Diving into the data
Take, for example, the current situation in the US regarding protesters and opportunistic rioters and looters who follow. A sizable portion of the population is focused on the riots and looting, and only passively acknowledge the unjust killing of George Floyd. Furthermore, these individuals often do not fully recognize the larger problem of police brutality, particularly against Black Americans.
When confronted with the issue, they may share raw data, which they believe justifies their position. Often, these individuals will share a data set similar to the one below.
The data from the chart above is meaningful only if we care to look at absolute numbers. It shows the total number of individuals within a select category of racial backgrounds who were fatally shot by law enforcement officers between 2017 and 2019. Note that this data is specific to fatal shootings and not all uses of force that resulted in a fatality. We are using this data because it is more accessible and easier to discern.
Absolute numbers like these are rarely, if ever, used alone to draw definitive conclusions. However, that does not stop the amateur “researcher” from taking this data set and concluding that *police kill nearly twice as many White victims as Black victims.* They may even reference another chart, similar to the one seen below.
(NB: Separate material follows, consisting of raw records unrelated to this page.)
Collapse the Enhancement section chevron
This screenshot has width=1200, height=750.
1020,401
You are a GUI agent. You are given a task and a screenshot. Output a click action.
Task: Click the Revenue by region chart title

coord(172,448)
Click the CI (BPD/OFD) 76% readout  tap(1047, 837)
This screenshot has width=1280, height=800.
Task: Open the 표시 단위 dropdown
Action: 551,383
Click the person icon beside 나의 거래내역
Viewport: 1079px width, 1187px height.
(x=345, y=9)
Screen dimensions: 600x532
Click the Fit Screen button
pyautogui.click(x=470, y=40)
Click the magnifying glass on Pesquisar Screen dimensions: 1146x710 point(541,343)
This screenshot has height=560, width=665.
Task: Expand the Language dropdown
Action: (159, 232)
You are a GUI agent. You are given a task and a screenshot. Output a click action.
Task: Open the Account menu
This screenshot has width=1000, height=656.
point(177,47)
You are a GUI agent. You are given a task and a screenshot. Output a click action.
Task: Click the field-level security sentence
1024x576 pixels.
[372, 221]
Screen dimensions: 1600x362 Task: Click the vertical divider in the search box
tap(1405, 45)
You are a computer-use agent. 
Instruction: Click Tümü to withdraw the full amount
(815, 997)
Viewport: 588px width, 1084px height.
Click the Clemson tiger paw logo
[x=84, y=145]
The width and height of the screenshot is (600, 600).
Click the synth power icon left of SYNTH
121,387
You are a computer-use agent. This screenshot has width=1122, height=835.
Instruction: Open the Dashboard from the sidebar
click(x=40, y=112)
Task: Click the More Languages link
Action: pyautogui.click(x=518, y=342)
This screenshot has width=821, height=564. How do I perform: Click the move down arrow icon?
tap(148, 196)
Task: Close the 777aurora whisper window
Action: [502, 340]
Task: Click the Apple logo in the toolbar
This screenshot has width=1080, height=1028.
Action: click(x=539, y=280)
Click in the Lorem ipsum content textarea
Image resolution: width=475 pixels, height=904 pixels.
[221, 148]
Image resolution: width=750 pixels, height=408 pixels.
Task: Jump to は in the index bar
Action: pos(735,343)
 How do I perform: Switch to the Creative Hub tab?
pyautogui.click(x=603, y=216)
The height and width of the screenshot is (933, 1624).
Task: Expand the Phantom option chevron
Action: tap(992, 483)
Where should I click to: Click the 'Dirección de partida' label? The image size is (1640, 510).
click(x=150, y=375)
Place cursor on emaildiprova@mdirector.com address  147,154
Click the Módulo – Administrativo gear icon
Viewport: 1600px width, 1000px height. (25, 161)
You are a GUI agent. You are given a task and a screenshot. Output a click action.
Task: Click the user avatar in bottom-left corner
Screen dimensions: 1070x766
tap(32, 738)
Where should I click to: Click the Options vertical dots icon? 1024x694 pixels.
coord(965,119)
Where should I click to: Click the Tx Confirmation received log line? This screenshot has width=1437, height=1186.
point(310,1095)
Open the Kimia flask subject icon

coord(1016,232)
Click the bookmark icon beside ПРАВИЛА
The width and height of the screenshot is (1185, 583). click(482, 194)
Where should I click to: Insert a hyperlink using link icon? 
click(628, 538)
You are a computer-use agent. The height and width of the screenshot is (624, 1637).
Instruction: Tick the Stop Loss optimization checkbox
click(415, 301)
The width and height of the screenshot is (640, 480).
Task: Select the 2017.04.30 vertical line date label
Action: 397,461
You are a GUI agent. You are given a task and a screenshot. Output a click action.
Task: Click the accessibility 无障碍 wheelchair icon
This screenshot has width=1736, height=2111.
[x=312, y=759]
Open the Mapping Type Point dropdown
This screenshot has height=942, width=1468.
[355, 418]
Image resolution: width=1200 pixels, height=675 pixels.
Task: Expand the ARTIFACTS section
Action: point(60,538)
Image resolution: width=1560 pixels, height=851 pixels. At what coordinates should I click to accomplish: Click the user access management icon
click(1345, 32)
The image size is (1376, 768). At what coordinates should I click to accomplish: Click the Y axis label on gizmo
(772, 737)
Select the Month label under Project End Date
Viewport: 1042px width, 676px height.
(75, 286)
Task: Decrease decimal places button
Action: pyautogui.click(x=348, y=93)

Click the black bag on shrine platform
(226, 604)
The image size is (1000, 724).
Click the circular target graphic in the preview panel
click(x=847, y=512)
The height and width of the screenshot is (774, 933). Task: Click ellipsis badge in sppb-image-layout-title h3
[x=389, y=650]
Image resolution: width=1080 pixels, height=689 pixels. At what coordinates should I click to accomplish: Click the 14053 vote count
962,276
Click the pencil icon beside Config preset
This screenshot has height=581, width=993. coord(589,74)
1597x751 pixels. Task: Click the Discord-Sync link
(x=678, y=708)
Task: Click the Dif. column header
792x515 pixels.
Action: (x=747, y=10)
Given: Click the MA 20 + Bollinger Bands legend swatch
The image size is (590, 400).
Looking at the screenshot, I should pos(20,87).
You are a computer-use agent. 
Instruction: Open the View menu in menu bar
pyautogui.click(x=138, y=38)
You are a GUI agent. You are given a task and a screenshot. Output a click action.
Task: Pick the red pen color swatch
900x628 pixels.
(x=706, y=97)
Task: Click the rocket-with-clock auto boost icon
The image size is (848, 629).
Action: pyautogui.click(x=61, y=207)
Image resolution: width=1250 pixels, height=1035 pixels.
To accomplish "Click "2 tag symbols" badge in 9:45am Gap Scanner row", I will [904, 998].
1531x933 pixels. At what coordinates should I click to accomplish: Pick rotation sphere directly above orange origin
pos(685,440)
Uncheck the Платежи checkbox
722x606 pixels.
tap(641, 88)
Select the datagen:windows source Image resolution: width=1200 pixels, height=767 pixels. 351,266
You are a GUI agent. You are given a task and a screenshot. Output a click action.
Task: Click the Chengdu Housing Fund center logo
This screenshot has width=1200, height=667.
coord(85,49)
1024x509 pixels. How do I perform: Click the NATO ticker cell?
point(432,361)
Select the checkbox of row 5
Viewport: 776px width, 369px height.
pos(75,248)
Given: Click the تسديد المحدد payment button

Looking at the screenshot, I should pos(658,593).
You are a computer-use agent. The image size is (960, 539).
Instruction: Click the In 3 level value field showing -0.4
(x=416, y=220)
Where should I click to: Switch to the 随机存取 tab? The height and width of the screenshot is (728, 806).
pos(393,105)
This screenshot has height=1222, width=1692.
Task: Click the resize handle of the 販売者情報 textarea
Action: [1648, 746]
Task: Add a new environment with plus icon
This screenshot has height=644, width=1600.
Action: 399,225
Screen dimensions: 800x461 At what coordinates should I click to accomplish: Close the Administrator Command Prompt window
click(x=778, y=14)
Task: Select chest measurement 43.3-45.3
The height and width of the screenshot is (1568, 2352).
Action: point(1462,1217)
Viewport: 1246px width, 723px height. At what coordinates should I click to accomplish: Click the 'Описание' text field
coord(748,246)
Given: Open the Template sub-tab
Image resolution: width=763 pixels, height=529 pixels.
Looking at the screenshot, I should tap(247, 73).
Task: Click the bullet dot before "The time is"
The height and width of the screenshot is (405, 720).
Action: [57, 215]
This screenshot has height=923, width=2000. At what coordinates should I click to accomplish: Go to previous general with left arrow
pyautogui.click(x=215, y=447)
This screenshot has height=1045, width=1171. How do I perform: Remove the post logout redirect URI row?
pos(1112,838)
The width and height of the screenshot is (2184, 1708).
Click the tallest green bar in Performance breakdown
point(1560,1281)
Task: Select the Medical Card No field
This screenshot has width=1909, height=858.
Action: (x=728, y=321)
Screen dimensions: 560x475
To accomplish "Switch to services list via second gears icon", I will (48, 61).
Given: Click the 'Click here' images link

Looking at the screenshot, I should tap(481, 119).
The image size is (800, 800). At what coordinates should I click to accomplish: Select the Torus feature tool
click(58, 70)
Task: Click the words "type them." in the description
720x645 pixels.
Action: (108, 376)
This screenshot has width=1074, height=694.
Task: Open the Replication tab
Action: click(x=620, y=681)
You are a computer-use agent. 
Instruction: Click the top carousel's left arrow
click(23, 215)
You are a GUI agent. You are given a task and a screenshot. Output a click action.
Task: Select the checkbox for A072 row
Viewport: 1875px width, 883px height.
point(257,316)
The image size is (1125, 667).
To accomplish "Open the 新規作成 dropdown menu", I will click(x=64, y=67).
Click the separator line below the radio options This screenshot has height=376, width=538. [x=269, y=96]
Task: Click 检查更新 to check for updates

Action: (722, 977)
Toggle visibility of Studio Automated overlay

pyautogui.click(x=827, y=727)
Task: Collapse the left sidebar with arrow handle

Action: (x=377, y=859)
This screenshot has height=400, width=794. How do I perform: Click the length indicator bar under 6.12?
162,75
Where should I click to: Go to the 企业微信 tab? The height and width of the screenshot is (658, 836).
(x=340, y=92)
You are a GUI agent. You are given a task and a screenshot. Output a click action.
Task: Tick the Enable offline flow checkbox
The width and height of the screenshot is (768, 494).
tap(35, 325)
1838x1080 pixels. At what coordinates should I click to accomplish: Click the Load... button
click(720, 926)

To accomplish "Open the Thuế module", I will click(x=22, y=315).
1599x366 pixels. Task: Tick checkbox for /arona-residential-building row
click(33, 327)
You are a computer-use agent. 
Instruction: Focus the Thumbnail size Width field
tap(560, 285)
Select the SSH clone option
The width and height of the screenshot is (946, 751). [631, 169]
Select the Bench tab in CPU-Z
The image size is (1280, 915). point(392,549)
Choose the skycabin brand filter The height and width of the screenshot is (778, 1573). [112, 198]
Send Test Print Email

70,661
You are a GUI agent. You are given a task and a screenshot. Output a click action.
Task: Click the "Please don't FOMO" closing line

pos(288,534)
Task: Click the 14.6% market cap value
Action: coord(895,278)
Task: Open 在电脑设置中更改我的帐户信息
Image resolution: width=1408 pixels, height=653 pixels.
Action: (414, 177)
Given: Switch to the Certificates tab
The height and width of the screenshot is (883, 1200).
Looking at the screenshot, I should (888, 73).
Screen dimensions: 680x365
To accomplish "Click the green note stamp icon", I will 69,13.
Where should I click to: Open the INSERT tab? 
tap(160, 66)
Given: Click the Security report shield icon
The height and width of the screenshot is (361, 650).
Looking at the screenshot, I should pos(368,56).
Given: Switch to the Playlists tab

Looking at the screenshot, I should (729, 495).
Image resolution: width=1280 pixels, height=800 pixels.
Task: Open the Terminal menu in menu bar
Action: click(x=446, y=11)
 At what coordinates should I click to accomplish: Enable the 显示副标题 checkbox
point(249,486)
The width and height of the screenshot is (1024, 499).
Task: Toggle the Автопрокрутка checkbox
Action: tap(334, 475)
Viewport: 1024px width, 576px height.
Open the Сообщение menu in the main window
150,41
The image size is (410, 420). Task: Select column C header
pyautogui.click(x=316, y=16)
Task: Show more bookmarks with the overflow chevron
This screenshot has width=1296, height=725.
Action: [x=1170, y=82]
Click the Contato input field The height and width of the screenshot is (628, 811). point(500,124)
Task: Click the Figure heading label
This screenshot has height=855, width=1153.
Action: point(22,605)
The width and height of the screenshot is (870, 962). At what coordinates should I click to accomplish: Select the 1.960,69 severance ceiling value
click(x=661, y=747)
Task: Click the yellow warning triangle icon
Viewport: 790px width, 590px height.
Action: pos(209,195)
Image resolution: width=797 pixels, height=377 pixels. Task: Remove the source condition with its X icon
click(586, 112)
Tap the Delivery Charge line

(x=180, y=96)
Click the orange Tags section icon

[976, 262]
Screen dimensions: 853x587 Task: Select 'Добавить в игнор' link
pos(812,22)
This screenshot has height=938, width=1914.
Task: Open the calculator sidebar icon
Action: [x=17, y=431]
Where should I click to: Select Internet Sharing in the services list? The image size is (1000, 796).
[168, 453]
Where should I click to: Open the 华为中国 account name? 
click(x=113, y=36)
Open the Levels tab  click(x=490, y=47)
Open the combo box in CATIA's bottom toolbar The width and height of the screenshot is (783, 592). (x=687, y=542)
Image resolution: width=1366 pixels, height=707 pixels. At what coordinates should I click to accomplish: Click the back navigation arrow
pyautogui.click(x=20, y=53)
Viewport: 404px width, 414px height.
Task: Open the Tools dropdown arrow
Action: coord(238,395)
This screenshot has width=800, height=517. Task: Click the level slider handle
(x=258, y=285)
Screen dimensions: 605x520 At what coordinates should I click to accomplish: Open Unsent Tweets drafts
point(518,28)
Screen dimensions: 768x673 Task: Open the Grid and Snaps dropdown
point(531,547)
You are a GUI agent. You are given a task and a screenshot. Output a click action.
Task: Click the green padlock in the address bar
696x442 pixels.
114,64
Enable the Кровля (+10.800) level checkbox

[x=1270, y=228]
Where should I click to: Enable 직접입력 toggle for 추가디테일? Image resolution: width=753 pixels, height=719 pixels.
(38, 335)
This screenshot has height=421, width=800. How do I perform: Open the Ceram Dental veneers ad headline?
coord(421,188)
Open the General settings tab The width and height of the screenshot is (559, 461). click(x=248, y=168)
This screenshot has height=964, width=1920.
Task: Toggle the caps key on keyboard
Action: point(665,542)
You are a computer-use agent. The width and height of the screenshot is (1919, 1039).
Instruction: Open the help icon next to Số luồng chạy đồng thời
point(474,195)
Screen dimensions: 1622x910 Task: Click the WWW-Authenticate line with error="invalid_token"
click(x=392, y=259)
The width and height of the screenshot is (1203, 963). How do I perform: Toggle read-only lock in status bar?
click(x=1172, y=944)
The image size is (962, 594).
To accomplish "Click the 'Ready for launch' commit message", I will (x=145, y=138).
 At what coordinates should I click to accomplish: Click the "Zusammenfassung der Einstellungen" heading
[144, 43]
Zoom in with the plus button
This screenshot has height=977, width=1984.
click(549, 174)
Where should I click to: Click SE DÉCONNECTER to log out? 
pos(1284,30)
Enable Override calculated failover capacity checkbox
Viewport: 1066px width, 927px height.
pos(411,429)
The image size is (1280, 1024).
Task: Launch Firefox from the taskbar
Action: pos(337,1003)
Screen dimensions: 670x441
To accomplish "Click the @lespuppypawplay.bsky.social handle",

Charts like the above are particularly deceptive because they have been manipulated to favor a particular narrative. This chart takes the data from “Chart 1” and converts it into relative percentages. While it is not inherently deceptive to convert data in this way (you will see me use this data later on), the FBI posts raw numbers not for the public to draw absolute conclusions, but for researchers and informed individuals to use the data sets for meaningful research. You will never see a chart like the above posted alone by any official source, because it offers no useful insights independent of context.
Fringe bloggers and media outlets will often create charts like this to push a narrative such as: “More than half of those killed by police were White, where is the outrage for them?” or “Police kill black victims at half the rate of White victims, so clearly this isn’t about race.”
With that said, let’s take a look at an essential chart as it relates to the data above: The population of the US by race.
Omission by ignorance?
This pie chart shows us the racial demographics of the US as it pertains to the three categories in our raw data. We can immediately see that more than half of the US identifies ethnically as “White” and a little over 1/8th as “Black.” This is important data, as it drastically changes the context of the raw numbers we have seen earlier. As a side note, the 60.40% number specifies those who identified as ‘White’ and ‘Not Hispanic or Latino.’
Now, within the context of this discussion, take a look at the chart below.
Pie Chart 4 is similar to Chart 3, but it connects the population demographics of the US to the sample population within our raw data (Chart 1). In other words, if we were to randomly select only “White,” “Black,” and “Hispanic” individuals from the population, this is what the racial demographics of our data set would be. Each group receives more representation relative to their overall size, since we have omitted roughly 8% of the population in our initial data set.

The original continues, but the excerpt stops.